Macri ante el mito de la invencibilidad del peronismo

Macri ante el mito de la invencibilidad del peronismo

Hasta entregar el poder, Cristina Kirchner peleó el minuto a minuto por el protagonismo. Complicó la transición, pero el nuevo Gobierno decidió ocultar sucesos para no alterar a la población

Hoy las encuestas hablan de una imagen por encima del 75 por ciento, pero Mauricio Macri no la tuvo fácil hasta el 22 de noviembre. Muy pocos creían que iba a ganar, y nadie quería quedar del lado del seguro derrotado. Tanto es así que Gregorio Chodos, el mítico empresario de la construcción que el Presidente considera como su segundo padre, perdió una comida con un amigo cercano que le aseguraba que el candidato de Cambiemos iba a salir triunfante: "No hay ninguna forma de que gane, la provincia de Buenos Aires la perdió Aníbal Fernández, pero ahora lo va a votar a Daniel Scioli, así que Mauricio va a perder, solo un peronista puede ganar". ¿Habrá votado Chodos a Macri? Y Francisco, ¿habrá votado a su hijo?

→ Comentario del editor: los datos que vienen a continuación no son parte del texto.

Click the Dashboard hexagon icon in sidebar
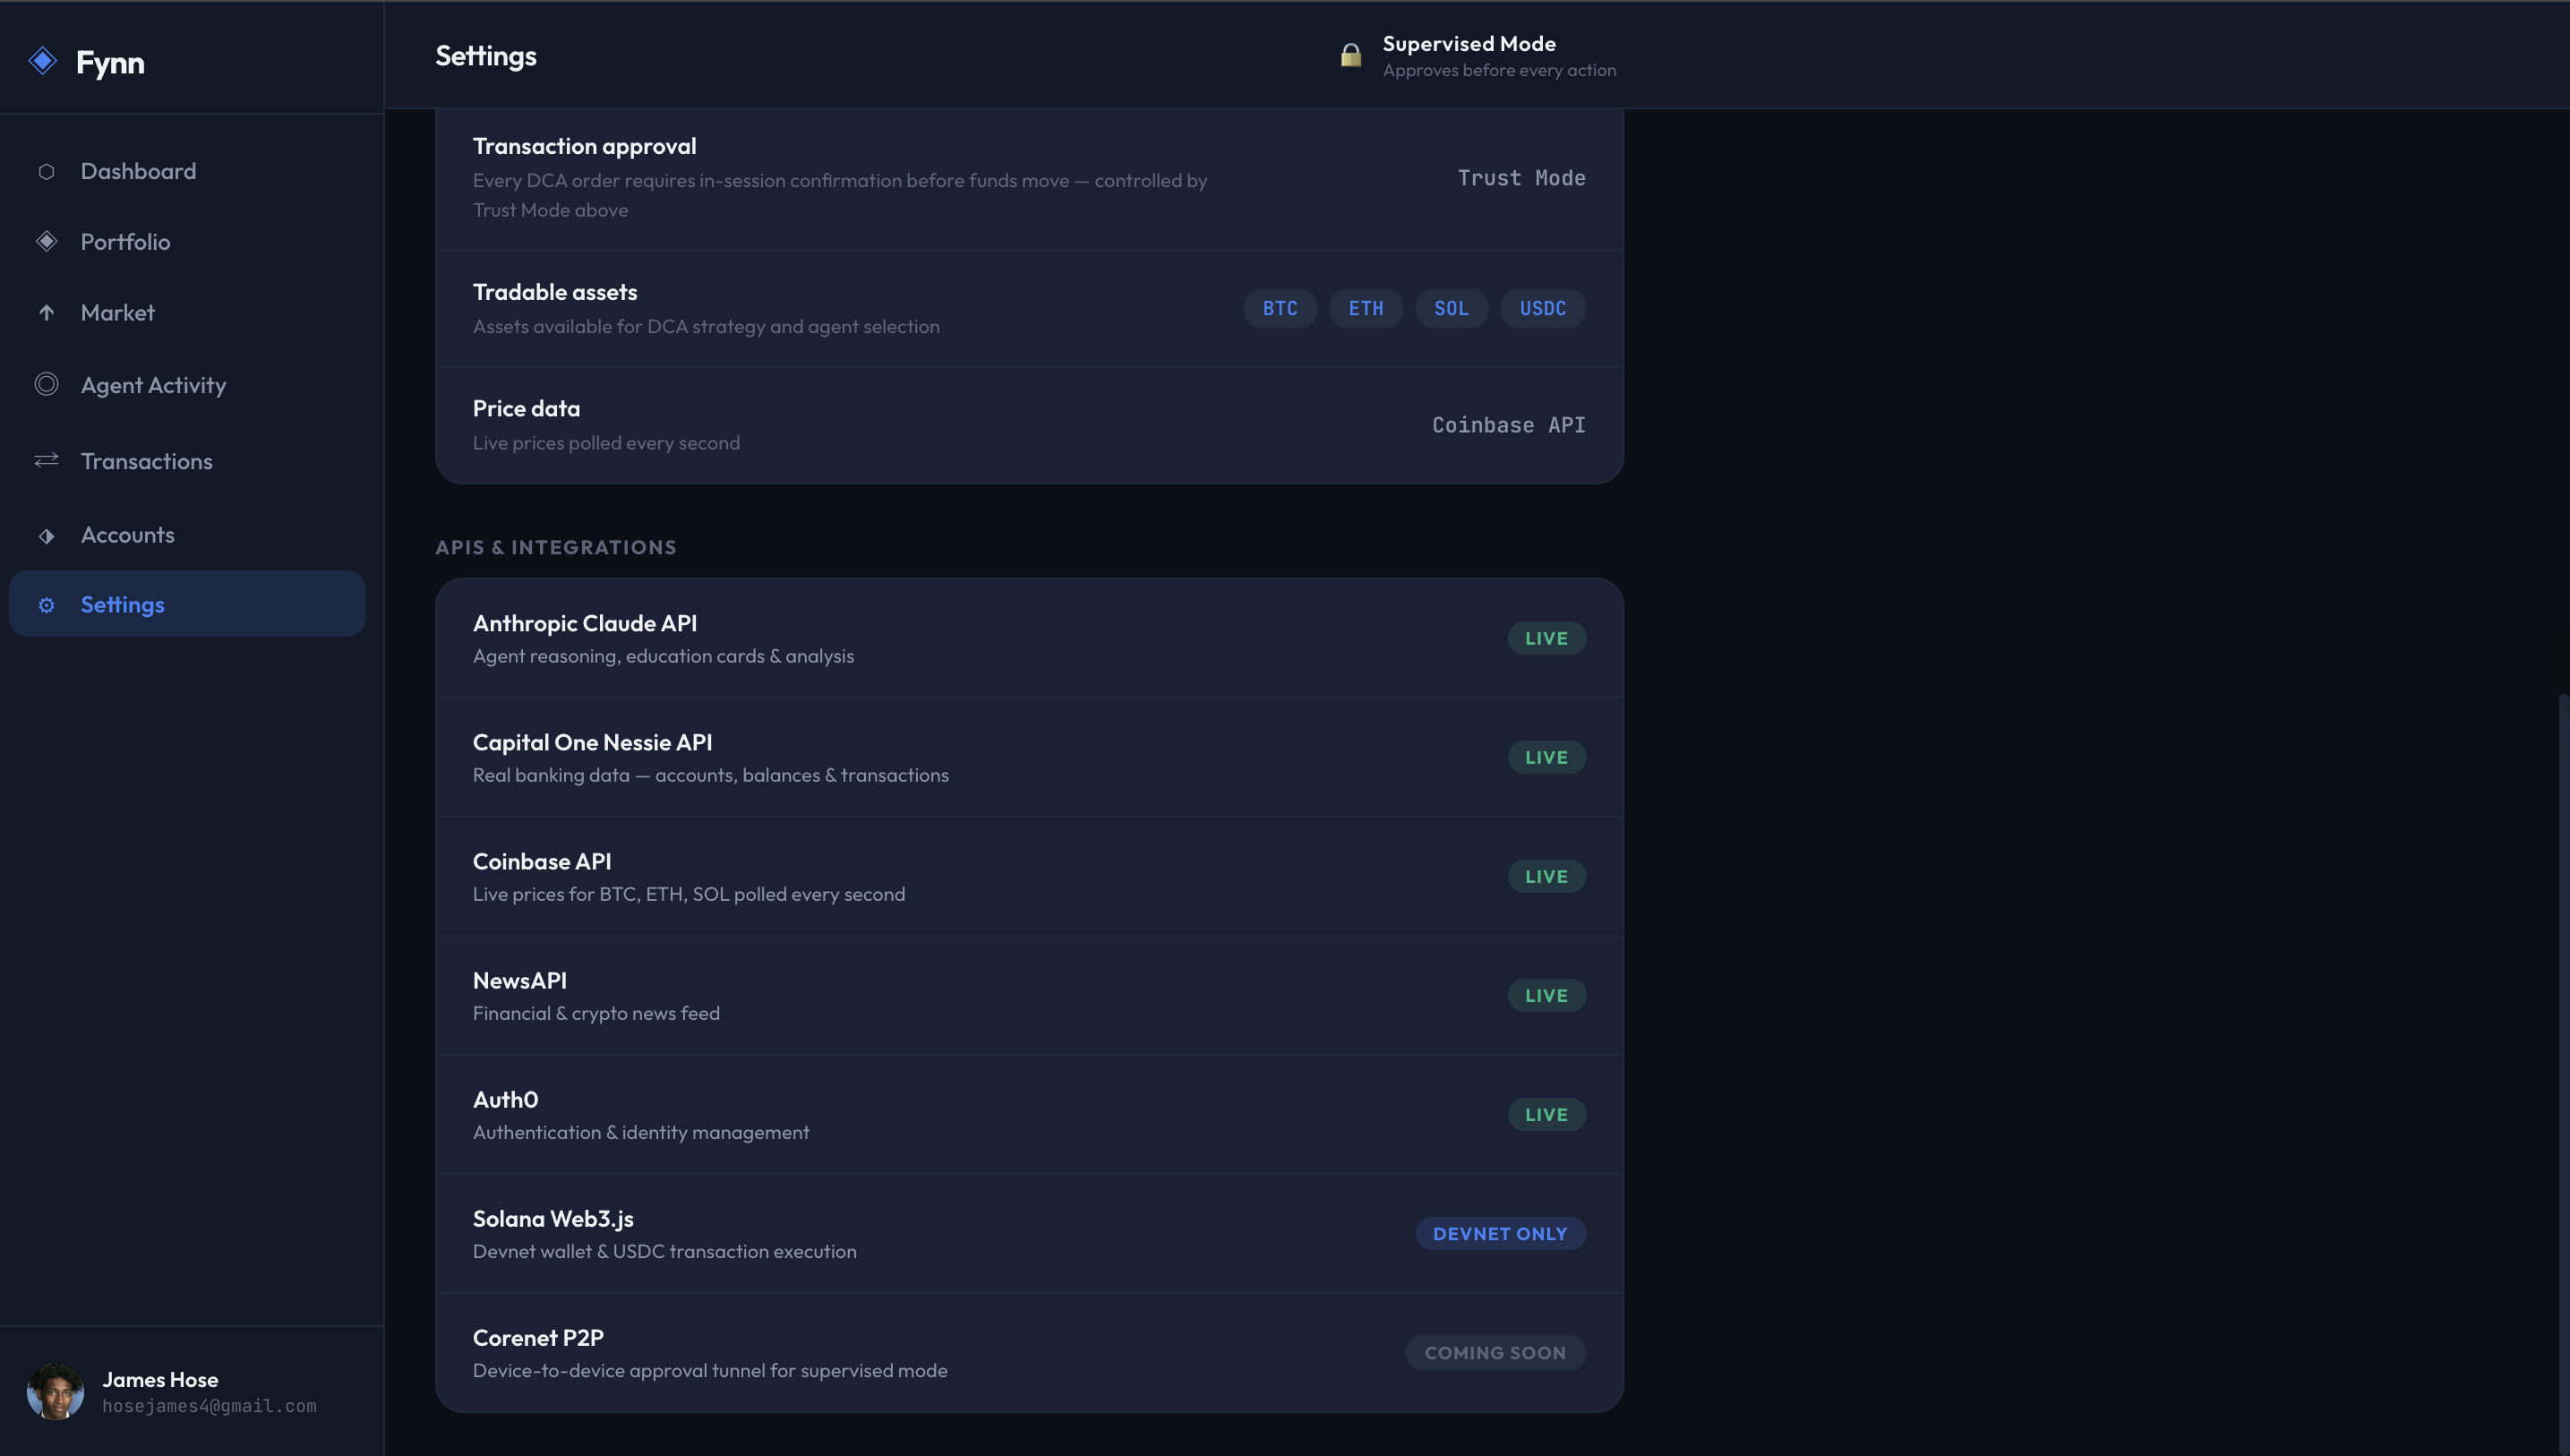 (46, 172)
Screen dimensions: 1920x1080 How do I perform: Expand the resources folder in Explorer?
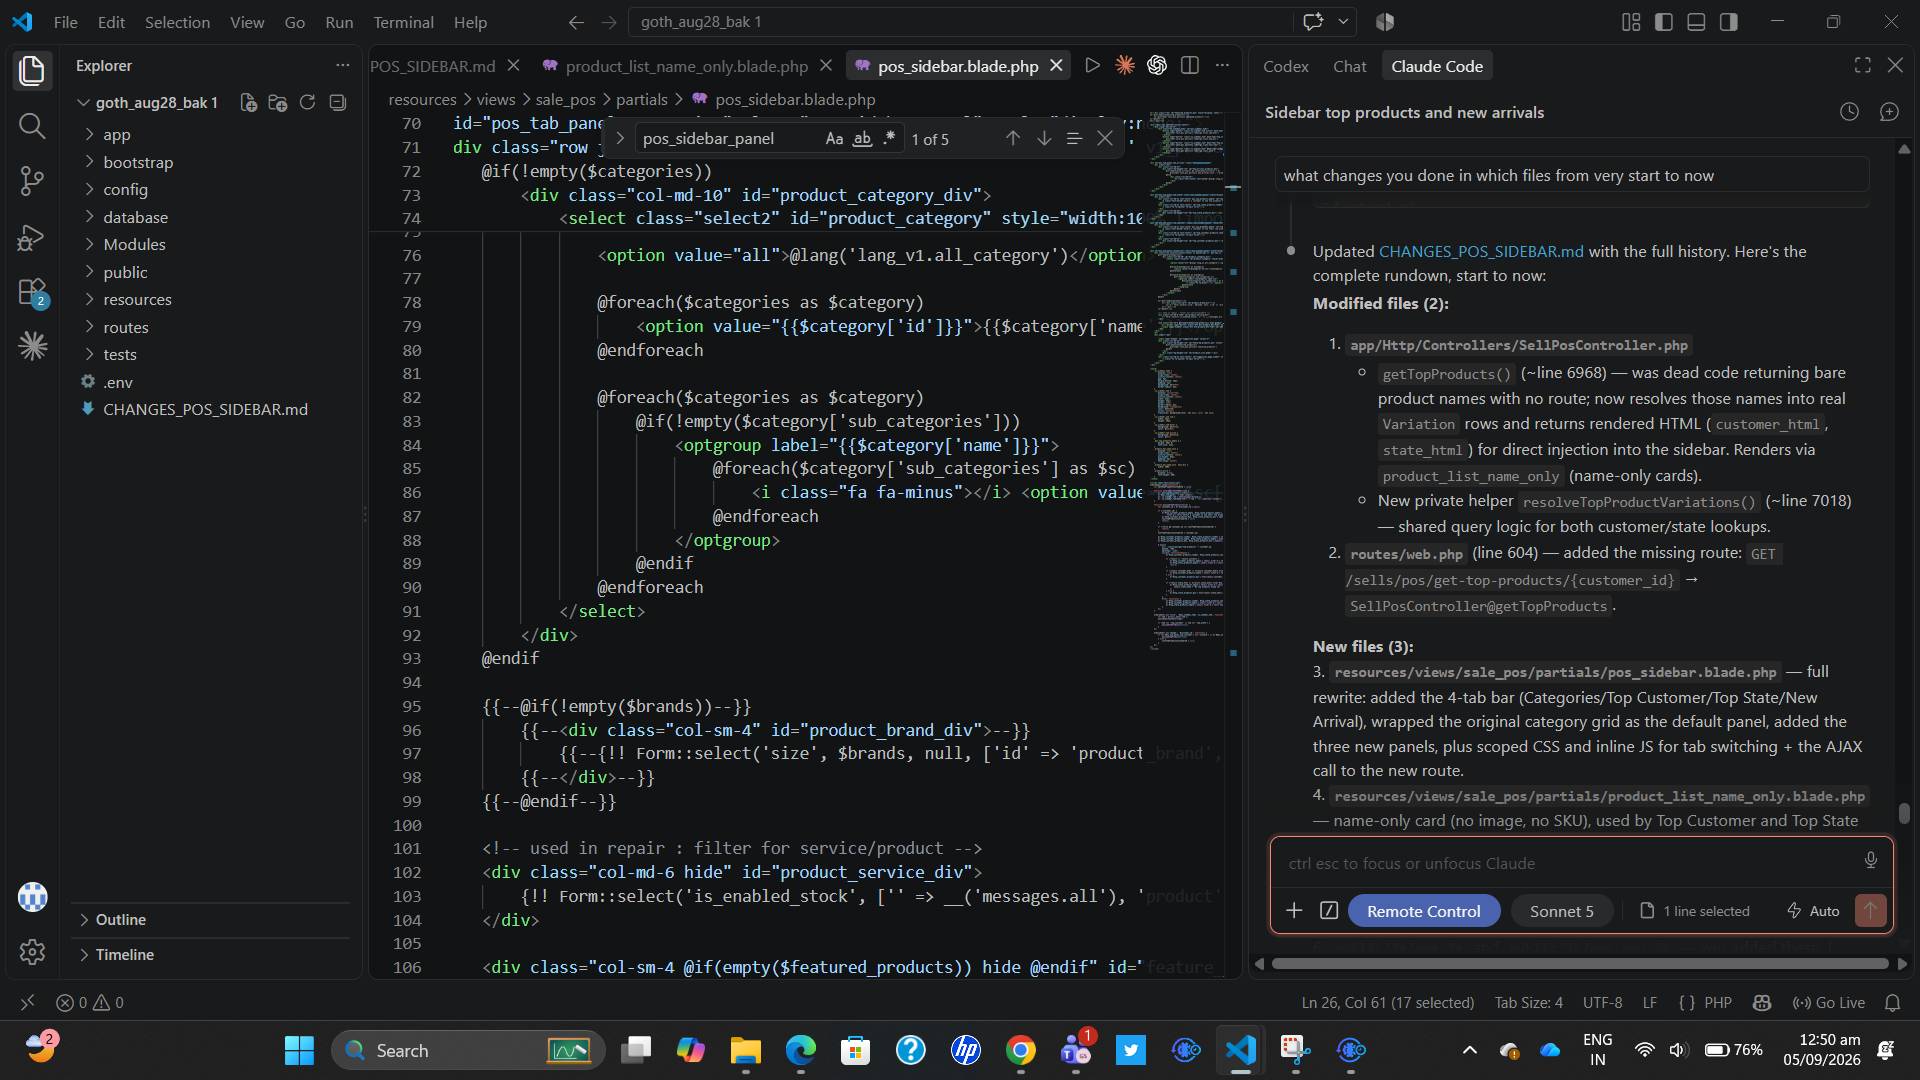(137, 299)
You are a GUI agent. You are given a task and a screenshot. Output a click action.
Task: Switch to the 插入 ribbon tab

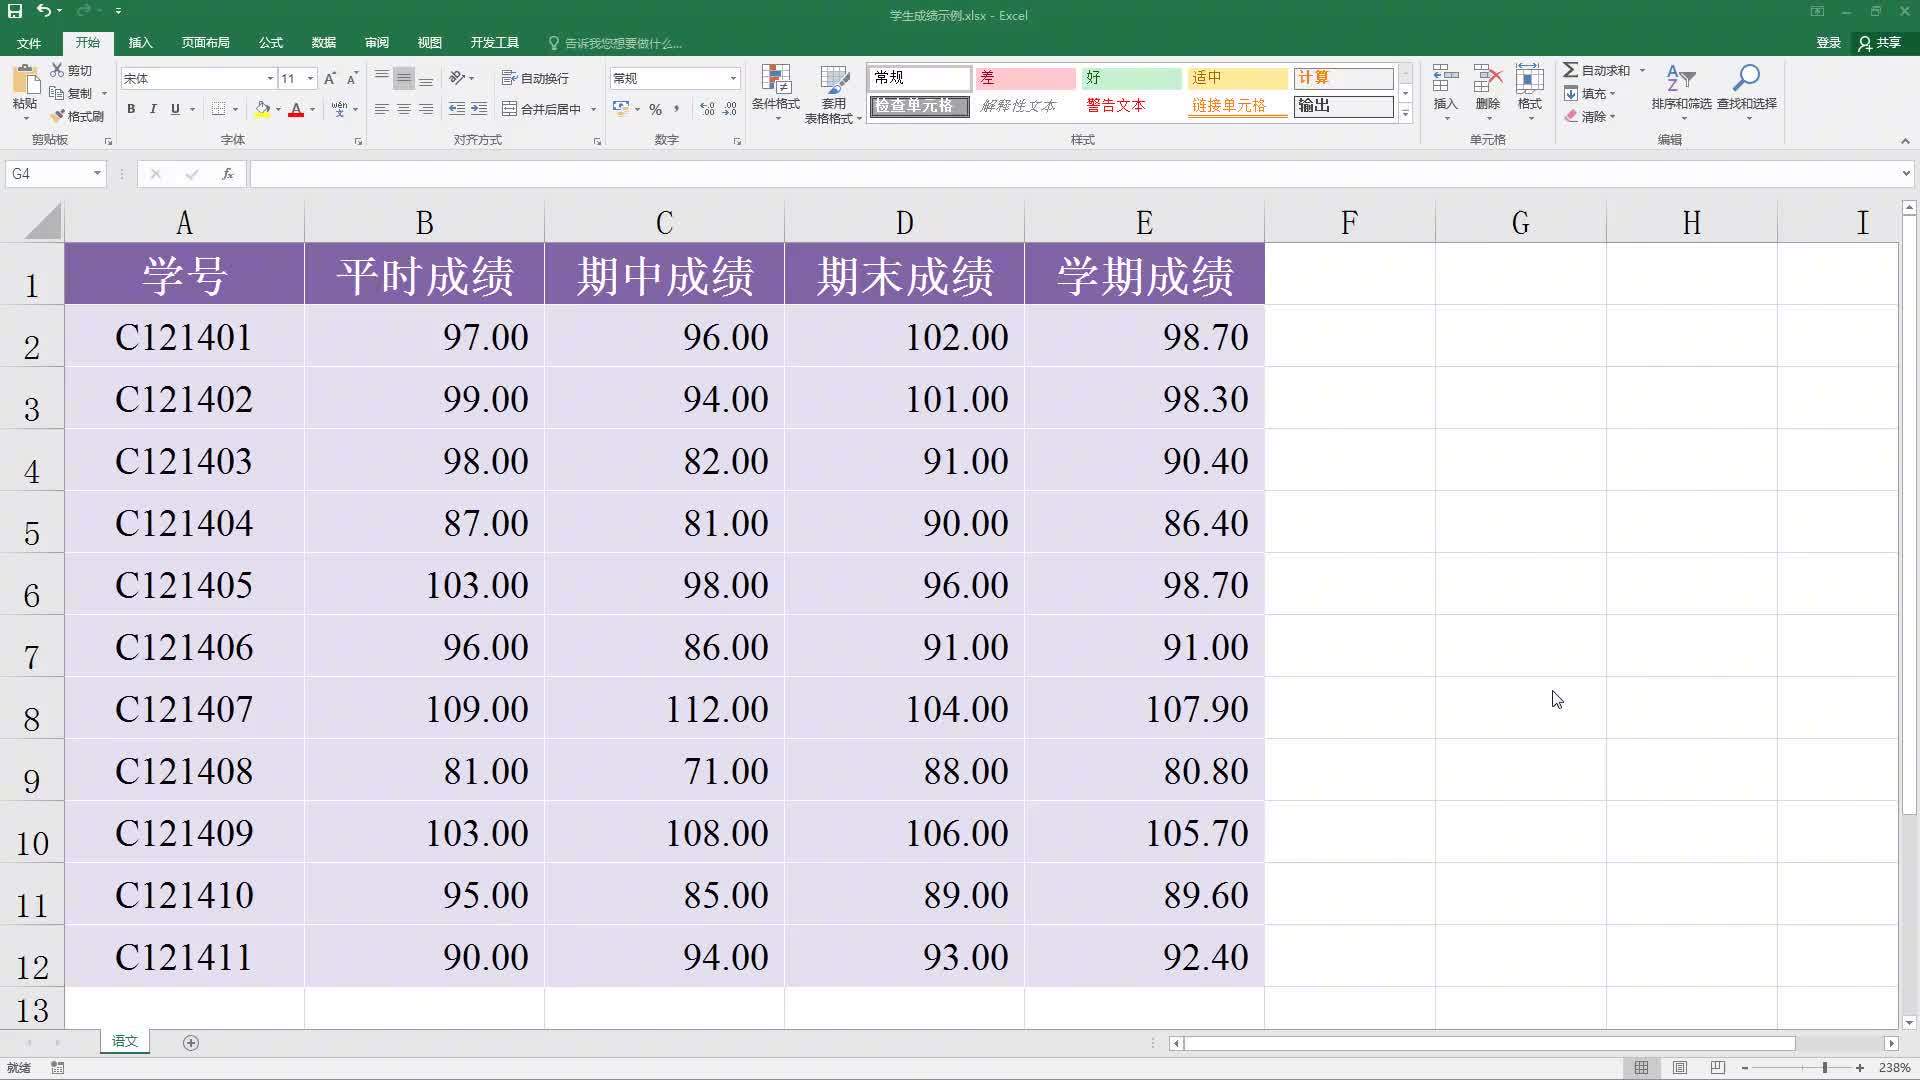(140, 43)
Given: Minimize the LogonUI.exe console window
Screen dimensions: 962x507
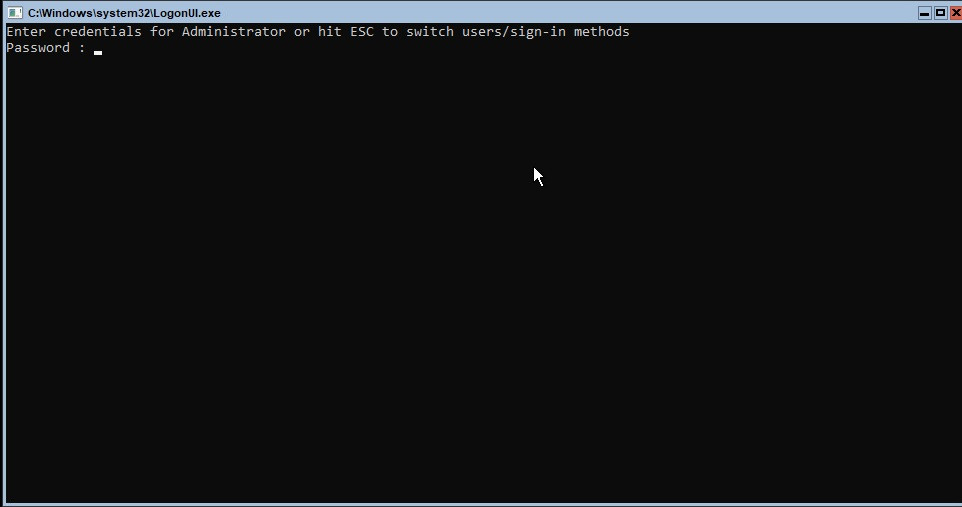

Incluso después de la votación, Macri debía pasar el durísimo trance del escrutinio provisorio, acerca del cual todavía corren infinidad de rumores, hasta uno que asegura que la jueza María Romilda Servini de Cubría impidió el robo de urnas por militantes kirchneristas, dispuestos a complicar el conteo, que era la orden que habrían recibido de Carlos Zannini.

El involucramiento del candidato a vicepresidente del FPV para ensuciar el escrutinio fue confirmado a Infobae por un allegado a Daniel Scioli, quien contó que "Zannini lo llamó a Daniel para asegurarle que íbamos ganando por dos puntos, lo cual sabíamos que era absolutamente falso, porque nuestros números decían que estábamos perdiendo por seis. Harto de tantas payasadas, se apuró en salir a reconocer la derrota, lo que debe haber disgustado al kirchnerismo duro, porque al poco tiempo empezaron a pasar cosas raras".

Sobre la transición hasta el 10 de diciembre tampoco se publicó mucha información. Cristina y sus funcionarios peleaban un minuto a minuto para no perder centralidad en la agenda política con una obsesión que hubiera sido loable para otro tipo de asuntos, pero lograron complicar eficazmente al nuevo Gobierno, que decidió ocultar la gran mayoría de los sucesos para evitar la intranquilidad de la población.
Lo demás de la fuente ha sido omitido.